(DESCRIPTION OF THE TASK) Recast the entries below as a Markdown table with the columns "No." and "Line", beginning at the line that contains "The width and" and continuing through the end of the entries, with a row number for each line and blank lines left out. Omit the pictures from the table.

-- start GIVEN DATA --

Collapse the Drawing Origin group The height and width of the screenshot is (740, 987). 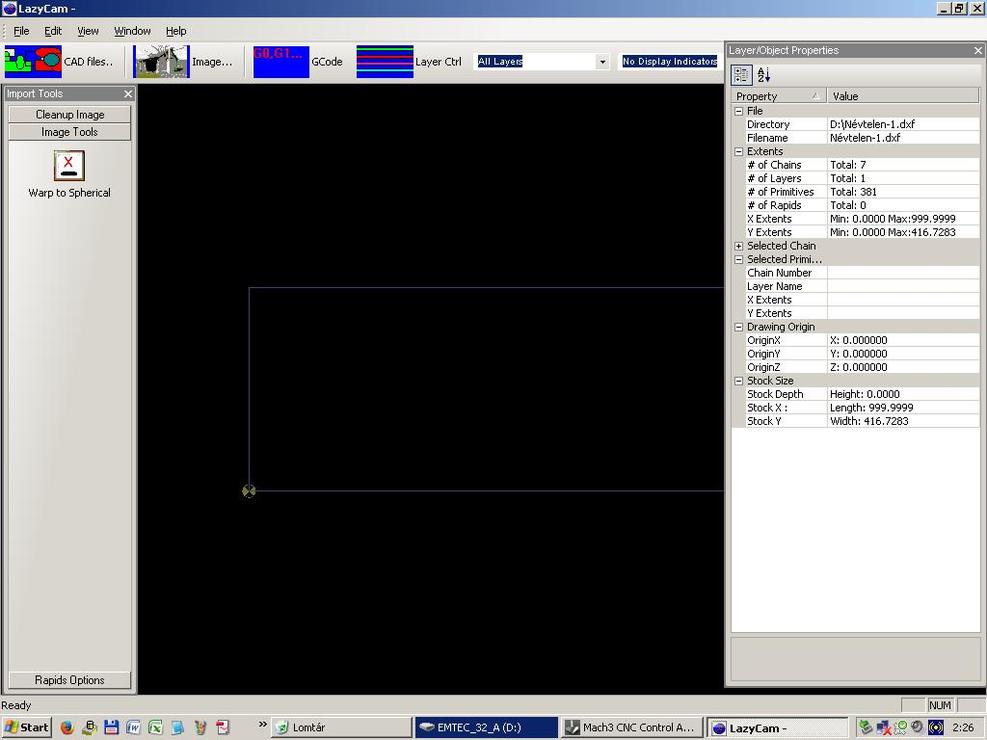[739, 327]
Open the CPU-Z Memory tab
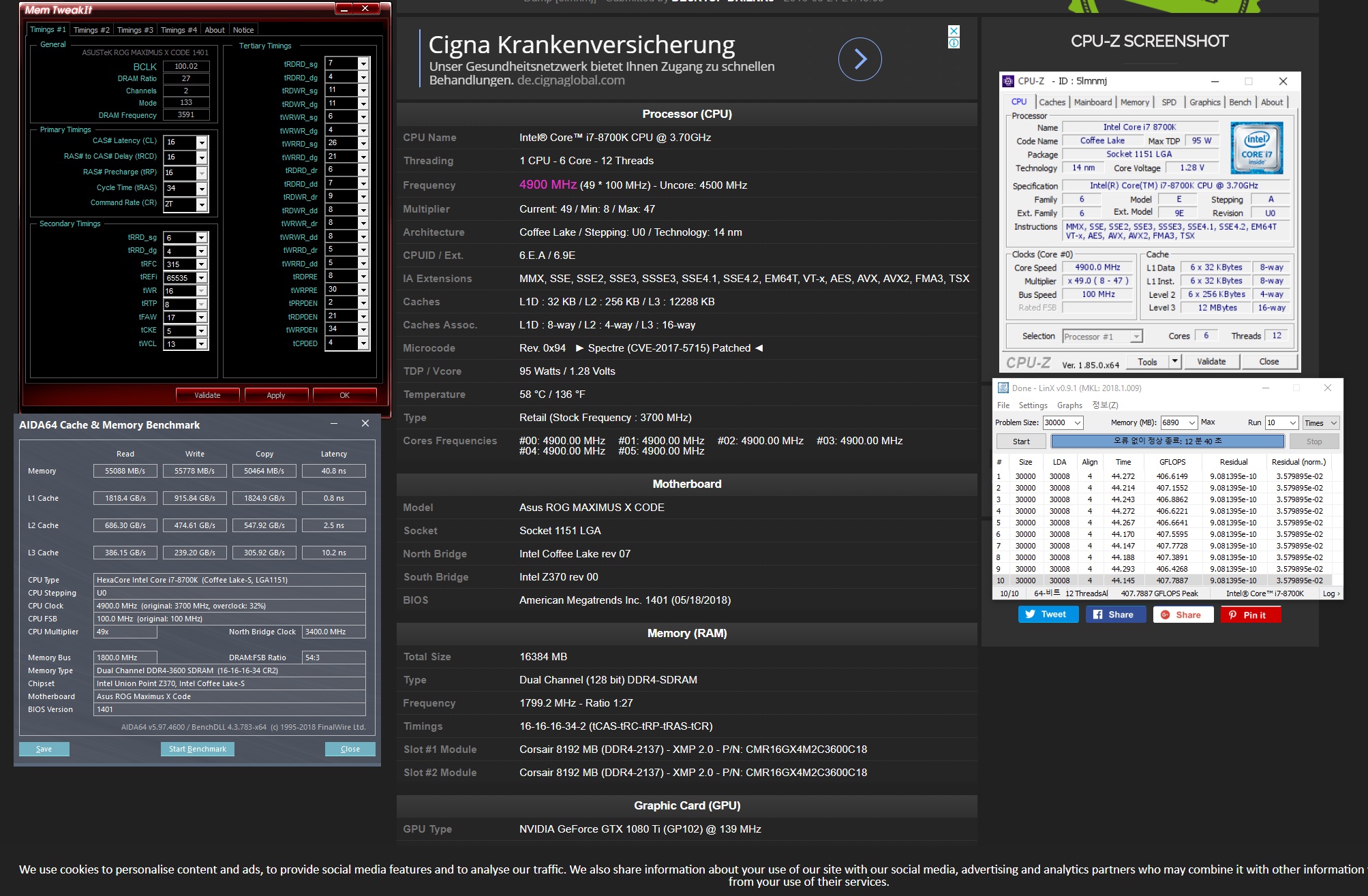Viewport: 1368px width, 896px height. (x=1134, y=102)
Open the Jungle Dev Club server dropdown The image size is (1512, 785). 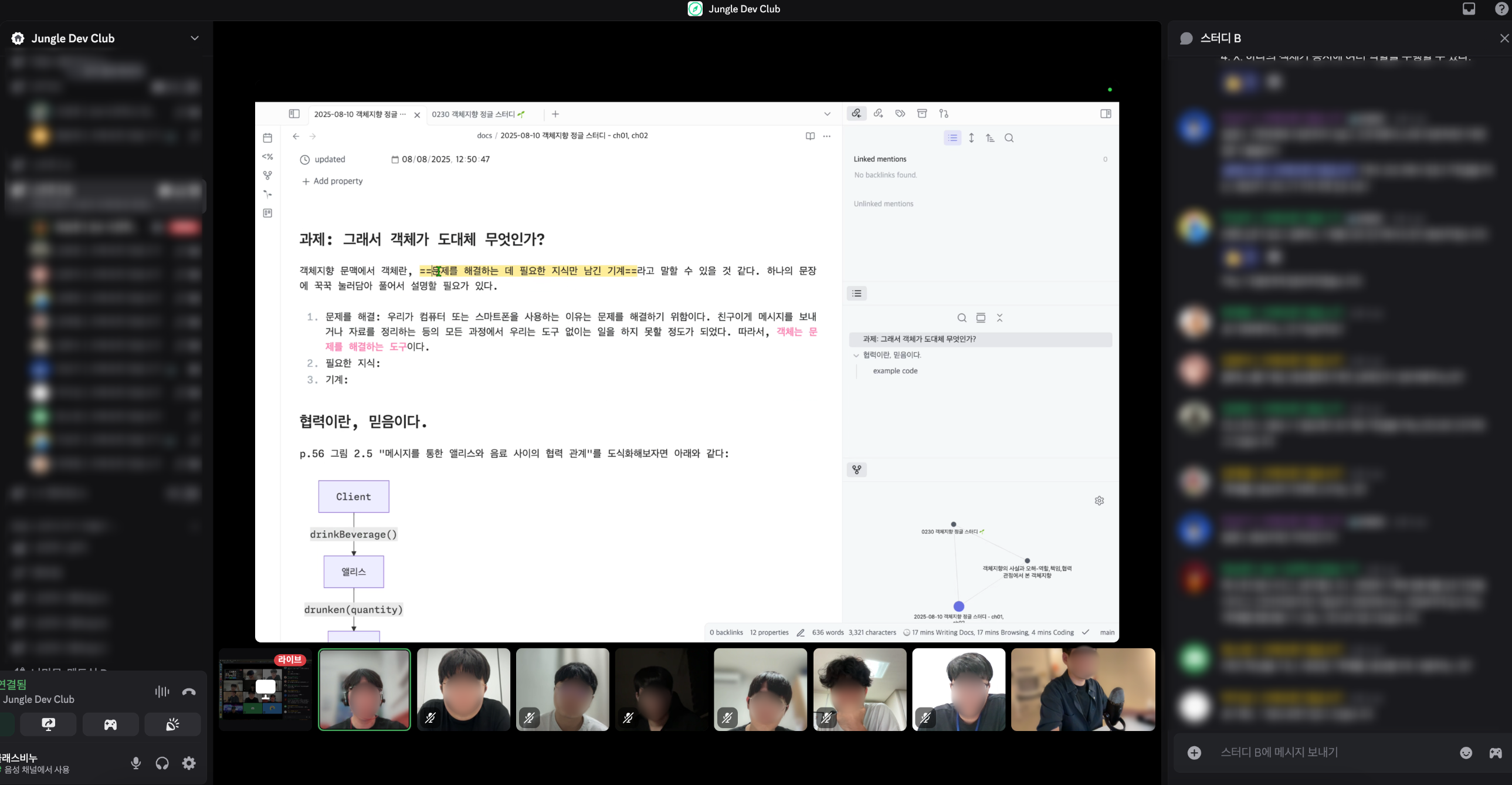(x=195, y=38)
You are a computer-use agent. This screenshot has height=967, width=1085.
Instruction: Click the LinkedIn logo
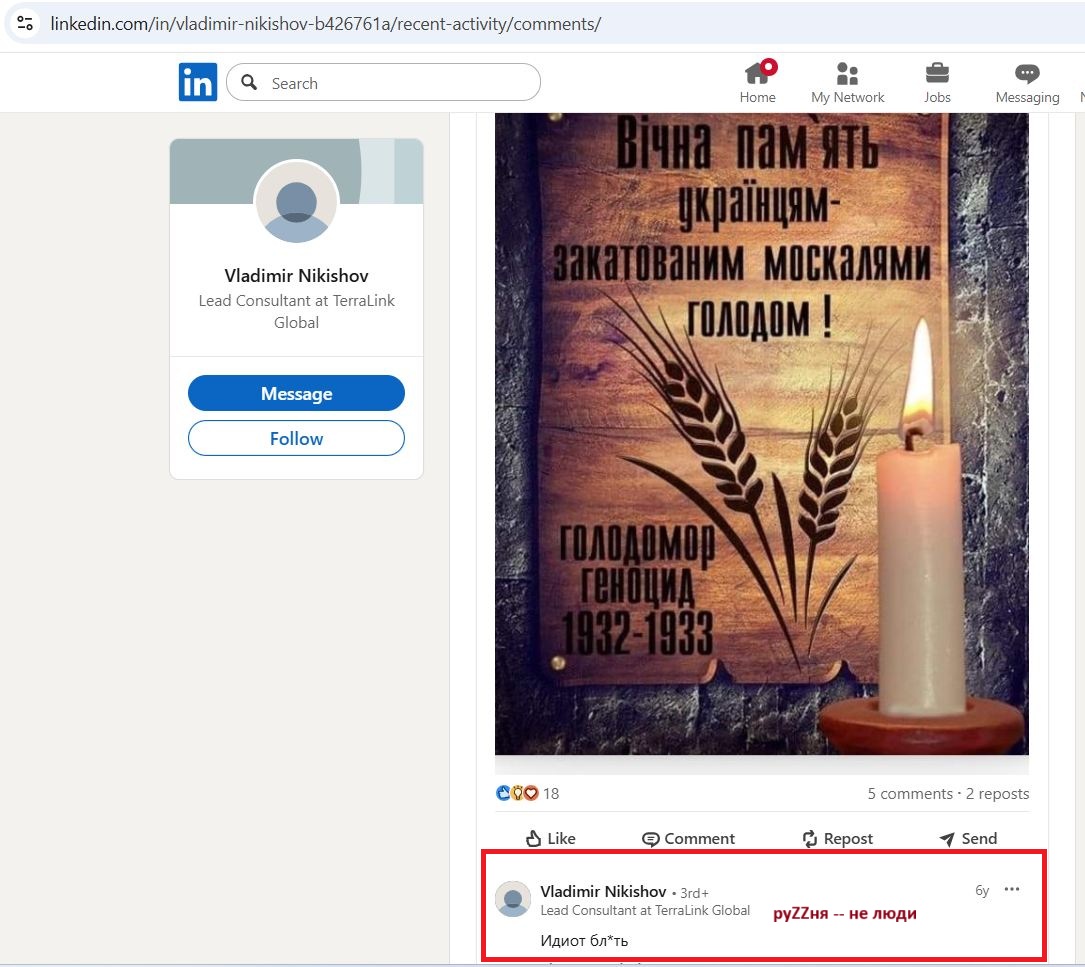(x=197, y=82)
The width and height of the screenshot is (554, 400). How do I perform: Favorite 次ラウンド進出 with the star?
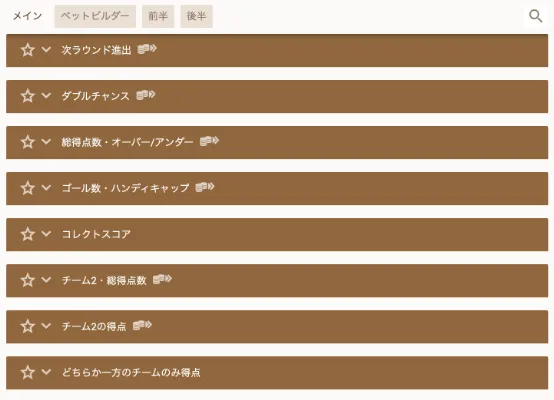click(28, 50)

-- end GIVEN DATA --

(PROBLEM SOLUTION)
| No. | Line |
|---|---|
| 1 | The width and height of the screenshot is (554, 400). How do I perform: Favorite 次ラウンド進出 with the star? |
| 2 | click(28, 50) |